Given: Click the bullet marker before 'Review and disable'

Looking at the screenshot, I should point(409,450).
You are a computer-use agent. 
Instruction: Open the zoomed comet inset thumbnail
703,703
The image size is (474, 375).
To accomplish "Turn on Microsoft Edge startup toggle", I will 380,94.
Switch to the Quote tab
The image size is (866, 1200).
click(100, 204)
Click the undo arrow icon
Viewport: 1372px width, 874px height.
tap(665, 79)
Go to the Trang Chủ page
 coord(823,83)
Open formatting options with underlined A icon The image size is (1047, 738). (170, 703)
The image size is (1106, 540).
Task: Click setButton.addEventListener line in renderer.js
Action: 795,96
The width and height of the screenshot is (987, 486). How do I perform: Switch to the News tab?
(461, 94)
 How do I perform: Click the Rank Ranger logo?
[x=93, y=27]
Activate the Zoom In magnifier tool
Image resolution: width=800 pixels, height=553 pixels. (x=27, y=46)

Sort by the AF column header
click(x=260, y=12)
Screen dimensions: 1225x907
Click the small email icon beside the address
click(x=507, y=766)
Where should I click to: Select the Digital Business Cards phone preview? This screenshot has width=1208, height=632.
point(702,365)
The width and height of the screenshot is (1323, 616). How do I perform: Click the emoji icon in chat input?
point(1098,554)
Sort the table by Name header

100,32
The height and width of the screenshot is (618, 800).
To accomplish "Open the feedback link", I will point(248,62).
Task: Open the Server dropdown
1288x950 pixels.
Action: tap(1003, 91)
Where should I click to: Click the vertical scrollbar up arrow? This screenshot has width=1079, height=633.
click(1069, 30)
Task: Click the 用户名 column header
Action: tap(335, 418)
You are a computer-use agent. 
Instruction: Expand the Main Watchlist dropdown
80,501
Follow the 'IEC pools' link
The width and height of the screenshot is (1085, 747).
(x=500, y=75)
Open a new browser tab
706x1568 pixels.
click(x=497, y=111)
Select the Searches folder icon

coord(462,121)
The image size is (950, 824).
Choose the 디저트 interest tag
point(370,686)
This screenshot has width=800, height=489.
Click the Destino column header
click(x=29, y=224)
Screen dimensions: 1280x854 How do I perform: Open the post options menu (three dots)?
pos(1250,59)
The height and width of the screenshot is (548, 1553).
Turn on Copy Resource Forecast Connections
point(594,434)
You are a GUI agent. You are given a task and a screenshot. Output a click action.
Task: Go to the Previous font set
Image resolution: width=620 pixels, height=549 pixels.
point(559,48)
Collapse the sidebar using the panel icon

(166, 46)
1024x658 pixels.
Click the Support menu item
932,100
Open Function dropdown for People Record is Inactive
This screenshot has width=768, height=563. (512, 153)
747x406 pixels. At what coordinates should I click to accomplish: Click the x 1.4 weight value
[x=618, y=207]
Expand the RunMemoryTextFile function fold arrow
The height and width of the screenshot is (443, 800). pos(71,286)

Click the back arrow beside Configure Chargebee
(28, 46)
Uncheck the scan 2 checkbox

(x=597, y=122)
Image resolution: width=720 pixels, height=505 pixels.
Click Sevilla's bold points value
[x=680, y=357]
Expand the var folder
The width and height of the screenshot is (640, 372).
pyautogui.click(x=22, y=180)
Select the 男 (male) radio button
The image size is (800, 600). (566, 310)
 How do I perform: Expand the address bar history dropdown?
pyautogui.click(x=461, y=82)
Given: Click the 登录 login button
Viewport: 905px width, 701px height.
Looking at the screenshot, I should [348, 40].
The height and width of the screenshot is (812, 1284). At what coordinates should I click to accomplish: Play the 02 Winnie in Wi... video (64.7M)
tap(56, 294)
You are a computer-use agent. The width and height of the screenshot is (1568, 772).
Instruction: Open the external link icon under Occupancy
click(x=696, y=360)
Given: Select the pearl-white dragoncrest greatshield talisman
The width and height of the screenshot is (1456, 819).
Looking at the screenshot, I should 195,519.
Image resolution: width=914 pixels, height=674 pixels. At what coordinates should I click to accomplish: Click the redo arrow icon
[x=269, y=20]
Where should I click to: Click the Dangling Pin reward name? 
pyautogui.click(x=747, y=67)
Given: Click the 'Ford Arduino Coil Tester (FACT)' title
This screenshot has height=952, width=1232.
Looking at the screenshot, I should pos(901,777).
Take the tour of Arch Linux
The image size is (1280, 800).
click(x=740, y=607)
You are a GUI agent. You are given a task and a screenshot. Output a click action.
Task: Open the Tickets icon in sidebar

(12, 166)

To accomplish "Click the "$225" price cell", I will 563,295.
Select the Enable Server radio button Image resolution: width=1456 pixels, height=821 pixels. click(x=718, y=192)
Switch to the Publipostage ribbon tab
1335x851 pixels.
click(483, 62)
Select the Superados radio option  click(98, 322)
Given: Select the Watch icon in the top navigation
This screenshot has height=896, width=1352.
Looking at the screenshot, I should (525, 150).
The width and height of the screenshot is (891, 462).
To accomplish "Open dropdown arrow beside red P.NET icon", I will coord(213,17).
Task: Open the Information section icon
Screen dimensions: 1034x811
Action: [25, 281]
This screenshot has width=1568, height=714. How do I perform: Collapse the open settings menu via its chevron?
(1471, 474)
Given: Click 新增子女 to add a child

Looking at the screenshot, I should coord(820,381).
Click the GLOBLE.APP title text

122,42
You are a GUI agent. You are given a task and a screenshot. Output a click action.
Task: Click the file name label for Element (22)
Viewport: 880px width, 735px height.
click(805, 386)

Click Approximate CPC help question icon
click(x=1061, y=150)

- _WHAT IS BEING ASKED_
Nothing should be returned except the lines from the one holding "Given: Click 新增子女 to add a child" through the final line of the listing, exactly as they appear.

- _YOUR SOLUTION_
Given: Click 新增子女 to add a child

Looking at the screenshot, I should coord(820,381).
Click the GLOBLE.APP title text

122,42
You are a GUI agent. You are given a task and a screenshot. Output a click action.
Task: Click the file name label for Element (22)
Viewport: 880px width, 735px height.
click(805, 386)

Click Approximate CPC help question icon
click(x=1061, y=150)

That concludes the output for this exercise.